**TAREFA 1**
Liste todos os títulos dados a Maria no trecho sobre Maria e a misericórdia divina.
**TAREFA 2**
Prossiga o trecho sobre Maria e a misericórdia divina a partir da última frase apresentada.

**TRECHO DO TEXTO**
------------------------------------------------------------

Maria é, pois, aquela que, de modo particular e excepcional — como ninguém mais —, experimentou a misericórdia e, também de modo excepcional, tornou possível com o sacrifício do coração a sua participação na revelação da misericórdia divina. Este seu sacrifício está intimamente ligado à cruz do seu Filho, aos pés da qual ela haveria de encontrar-se no Calvário. Tal sacrifício de Maria é uma singular participação na revelação da misericórdia, isto é, da fidelidade absoluta de Deus ao próprio amor, à Aliança que ele quis desde toda a eternidade e que no tempo realizou com o homem, com o seu Povo e com a humanidade. É a participação na revelação que se realizou definitivamente mediante a Cruz. Ninguém jamais experimentou, como a Mãe do Crucificado, o mistério da Cruz, o impressionante encontro da transcendente justiça divina com o amor, o «ósculo» dado pela misericórdia à justiça 104. Ninguém como Maria acolheu tão profundamente no seu coração tal mistério, no qual se verifica a dimensão verdadeiramente divina da Redenção, que se realizou no Calvário mediante a morte do seu Filho, acompanhada com o sacrifício do seu coração de mãe, com o seu «fiat» definitivo.

Maria, portanto, é aquela que conhece mais profundamente o mistério da misericórdia divina. Conhece o seu preço e sabe quanto é elevado. Neste sentido chamamos-lhe Mãe da misericórdia, Nossa Senhora da Misericórdia, ou Mãe da divina misericórdia. Em cada um destes títulos há um profundo significado teológico, porque exprimem a particular preparação da sua alma e de toda a sua pessoa, para torná-la capaz de descobrir, primeiro, através dos complexos acontecimentos de Israel e, depois, daqueles que dizem respeito a cada um dos homens e à humanidade inteira, a misericórdia da qual todos se tornam participantes, segundo o eterno desígnio da Santíssima Trindade, «de geração em geração» 105.

------------------------------------------------------------

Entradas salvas
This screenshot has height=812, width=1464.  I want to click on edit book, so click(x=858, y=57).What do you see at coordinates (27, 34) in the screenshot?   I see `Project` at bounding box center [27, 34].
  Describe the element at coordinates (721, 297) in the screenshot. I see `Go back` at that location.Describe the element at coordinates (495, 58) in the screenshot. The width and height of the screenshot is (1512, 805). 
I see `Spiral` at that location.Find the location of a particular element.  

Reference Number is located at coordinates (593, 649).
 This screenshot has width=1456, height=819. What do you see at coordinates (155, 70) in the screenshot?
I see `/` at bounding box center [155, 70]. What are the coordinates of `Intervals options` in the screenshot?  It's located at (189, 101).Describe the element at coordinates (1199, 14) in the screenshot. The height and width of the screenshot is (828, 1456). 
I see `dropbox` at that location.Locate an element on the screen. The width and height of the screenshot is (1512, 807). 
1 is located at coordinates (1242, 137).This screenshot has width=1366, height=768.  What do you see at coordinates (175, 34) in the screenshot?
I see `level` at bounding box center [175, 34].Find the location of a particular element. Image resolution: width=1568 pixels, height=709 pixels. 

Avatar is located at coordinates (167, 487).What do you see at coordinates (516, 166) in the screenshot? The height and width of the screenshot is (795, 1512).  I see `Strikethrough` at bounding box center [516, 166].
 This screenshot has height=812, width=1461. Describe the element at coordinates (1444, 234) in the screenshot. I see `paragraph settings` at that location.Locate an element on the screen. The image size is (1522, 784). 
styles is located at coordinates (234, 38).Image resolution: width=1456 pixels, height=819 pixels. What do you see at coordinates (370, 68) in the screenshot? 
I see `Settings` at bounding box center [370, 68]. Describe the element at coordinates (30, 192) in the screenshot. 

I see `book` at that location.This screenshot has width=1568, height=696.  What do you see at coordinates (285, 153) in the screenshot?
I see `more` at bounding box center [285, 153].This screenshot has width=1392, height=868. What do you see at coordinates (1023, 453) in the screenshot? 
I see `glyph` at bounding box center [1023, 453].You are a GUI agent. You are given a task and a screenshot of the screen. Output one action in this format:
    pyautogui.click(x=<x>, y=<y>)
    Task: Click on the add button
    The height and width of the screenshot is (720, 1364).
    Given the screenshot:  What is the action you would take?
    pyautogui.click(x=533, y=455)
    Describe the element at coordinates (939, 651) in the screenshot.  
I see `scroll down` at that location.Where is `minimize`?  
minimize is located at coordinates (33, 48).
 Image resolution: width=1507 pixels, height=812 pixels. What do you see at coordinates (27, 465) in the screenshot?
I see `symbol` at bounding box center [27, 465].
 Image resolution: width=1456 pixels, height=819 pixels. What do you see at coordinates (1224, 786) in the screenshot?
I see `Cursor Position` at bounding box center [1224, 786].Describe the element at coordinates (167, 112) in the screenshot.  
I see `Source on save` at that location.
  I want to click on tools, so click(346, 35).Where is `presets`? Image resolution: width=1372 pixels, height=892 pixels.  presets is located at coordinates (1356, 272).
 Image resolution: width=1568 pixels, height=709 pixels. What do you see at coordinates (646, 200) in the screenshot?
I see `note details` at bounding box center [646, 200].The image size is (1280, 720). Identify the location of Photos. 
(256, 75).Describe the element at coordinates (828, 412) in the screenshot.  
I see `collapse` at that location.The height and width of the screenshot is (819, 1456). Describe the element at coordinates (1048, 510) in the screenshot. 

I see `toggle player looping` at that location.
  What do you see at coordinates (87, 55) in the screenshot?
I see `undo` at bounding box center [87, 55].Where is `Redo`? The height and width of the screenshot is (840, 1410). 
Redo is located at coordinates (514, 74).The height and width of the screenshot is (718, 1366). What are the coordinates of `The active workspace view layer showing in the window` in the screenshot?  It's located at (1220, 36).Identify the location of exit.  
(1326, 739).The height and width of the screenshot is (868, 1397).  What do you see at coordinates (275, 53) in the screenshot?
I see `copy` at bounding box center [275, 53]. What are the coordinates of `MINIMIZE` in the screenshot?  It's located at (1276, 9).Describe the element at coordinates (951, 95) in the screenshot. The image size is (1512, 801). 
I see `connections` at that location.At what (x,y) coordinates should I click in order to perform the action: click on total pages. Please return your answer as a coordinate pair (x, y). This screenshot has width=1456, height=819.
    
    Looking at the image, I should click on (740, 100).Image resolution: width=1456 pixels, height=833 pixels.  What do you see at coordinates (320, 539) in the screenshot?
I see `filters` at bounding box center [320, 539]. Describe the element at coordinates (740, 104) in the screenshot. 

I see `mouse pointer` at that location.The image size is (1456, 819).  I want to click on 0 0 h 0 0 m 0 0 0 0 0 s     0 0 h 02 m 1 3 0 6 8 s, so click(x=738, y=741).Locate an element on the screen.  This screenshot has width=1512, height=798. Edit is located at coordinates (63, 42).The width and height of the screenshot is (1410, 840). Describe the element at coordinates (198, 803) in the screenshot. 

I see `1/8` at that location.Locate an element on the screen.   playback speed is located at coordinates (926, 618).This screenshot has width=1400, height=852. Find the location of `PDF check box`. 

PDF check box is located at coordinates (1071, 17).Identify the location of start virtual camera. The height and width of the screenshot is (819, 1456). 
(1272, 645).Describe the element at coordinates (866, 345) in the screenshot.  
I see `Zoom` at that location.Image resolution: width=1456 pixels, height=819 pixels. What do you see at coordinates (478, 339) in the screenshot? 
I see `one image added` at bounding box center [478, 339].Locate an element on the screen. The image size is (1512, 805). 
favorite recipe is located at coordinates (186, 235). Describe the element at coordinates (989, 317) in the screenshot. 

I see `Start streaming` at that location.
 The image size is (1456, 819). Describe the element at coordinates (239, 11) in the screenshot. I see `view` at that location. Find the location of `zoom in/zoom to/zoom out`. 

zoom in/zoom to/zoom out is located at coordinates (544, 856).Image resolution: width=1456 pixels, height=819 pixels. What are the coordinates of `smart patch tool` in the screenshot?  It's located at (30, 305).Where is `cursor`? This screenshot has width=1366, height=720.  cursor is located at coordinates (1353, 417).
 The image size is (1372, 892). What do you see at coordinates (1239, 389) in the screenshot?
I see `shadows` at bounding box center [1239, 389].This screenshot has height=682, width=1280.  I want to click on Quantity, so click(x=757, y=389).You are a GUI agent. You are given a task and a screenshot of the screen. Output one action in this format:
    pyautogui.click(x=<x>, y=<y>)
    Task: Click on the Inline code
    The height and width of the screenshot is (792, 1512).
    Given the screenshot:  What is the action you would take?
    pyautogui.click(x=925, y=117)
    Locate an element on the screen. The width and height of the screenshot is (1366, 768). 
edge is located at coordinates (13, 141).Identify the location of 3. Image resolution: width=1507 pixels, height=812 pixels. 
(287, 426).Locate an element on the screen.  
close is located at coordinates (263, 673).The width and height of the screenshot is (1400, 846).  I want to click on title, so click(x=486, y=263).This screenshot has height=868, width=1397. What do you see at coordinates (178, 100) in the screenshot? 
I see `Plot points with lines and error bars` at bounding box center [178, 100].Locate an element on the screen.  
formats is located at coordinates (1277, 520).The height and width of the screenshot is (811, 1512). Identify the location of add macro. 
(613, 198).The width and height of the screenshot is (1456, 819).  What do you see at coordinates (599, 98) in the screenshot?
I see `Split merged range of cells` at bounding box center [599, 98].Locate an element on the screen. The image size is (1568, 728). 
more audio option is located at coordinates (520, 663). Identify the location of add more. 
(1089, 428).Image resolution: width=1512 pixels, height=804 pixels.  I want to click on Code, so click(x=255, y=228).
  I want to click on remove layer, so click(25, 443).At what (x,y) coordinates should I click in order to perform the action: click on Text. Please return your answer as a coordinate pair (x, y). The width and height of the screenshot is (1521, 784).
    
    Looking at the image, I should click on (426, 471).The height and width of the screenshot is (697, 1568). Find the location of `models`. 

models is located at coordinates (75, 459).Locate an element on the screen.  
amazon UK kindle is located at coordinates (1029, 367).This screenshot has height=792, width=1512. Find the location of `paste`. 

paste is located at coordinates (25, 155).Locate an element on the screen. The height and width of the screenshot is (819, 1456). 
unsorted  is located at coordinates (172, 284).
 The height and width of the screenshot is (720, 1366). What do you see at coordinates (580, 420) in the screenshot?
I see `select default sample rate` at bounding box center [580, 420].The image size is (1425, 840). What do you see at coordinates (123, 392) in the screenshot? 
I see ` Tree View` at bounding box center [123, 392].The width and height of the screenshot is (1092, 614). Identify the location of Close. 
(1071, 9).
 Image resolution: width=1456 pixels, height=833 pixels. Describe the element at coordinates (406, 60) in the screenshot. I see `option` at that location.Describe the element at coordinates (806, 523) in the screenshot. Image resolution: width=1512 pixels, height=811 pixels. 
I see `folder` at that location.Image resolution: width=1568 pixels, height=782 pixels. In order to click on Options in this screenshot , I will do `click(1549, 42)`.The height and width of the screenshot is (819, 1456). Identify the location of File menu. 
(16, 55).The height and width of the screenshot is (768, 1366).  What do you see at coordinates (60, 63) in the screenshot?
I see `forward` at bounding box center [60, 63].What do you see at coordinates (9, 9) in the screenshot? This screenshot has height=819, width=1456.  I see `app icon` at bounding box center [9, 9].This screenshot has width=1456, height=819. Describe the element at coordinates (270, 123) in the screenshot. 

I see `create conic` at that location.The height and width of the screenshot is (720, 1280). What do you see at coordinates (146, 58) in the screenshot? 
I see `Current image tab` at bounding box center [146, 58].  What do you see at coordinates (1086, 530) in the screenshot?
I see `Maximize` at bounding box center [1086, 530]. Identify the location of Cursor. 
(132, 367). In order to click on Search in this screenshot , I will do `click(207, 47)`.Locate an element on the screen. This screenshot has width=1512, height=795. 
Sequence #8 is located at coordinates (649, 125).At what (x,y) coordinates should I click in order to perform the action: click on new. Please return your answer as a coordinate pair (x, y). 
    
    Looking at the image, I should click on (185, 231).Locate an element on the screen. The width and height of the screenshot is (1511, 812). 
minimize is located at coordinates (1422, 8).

------------------------------------------------------------

**RESULTADO DA TAREFA 1**
Mãe da misericórdia; Nossa Senhora da Misericórdia; Mãe da divina misericórdia.

**RESULTADO DA TAREFA 2**
Estes títulos que atribuímos à Mãe de Deus falam dela sobretudo como Mãe do Crucificado e do Ressuscitado, d'Aquela que, tendo experimentado a misericórdia de um modo excepcional, «merece» igualmente tal misericórdia durante toda a sua vida terrena e, de modo particular, aos pés da cruz do Filho. Tais títulos dizem-nos também que Ela, através da participação escondida e, ao mesmo tempo, incomparável na missão messiânica de seu Filho, foi chamada de modo especial para tornar próximo dos homens o amor que o Filho tinha vindo revelar: amor que encontra a sua mais concreta manifestação para com os que sofrem, os pobres, os que estão privados de liberdade os cegos, os oprimidos e os pecadores, conforme Cristo explicou referindo-se à profecia de Isaías, ao falar na sinagoga de Nazaré 106 e, depois, ao responder à pergunta dos enviados de João Baptista 107.

Precisamente deste amor «misericordioso», que se manifesta sobretudo em contacto com o mal moral e físico, participava de modo singular e excepcional o coração daquela que foi a Mãe do Crucificado e do Ressuscitado. Nela e por meio dela o mesmo amor não cessa de revelar-se na história da Igreja e da humanidade. Esta revelação é particularmente frutuosa, porque se funda, tratando-se da Mãe de Deus, no singular tacto do seu coração materno, na sua sensibilidade particular, na sua especial capacidade para atingir todos aqueles que aceitam mais facilmente o amor misericordioso da parte de uma mãe. É este um dos grandes e vivificantes mistérios do Cristianismo, mistério muito intimamente ligado ao mistério da Encarnação.

«Esta maternidade de Maria na economia da graça — como se exprime o Concílio Vaticano II — perdura sem interrupção, a partir do consentimento que fielmente deu na anunciação e que manteve inabalável junto à cruz, ate à consumação eterna de todos os eleitos. De facto, depois de elevada ao céu, não abandonou esta missão salvadora, mas, com a sua multiforme intercessão, continua a alcançar-nos os dons da salvação eterna. Cuida, com amor materno, dos irmãos de seu Filho que entre perigos e angústias, caminham ainda na terra até chégarem à Pátria bem-aventurada» 108.

101
Lc 1,50.
102 Cf. 2Co 1,21 s.
103 Lc 1,50.
104 Cf. Ps 85,11(84),11
105 Lc 1,50.
106 Cf. Lc 4,18.
107 Cf. Lc 7,22.
108 Const. dogm. sobre a Igreja Lumen Gentium, LG 62: AAS 57 (1965), p. 63.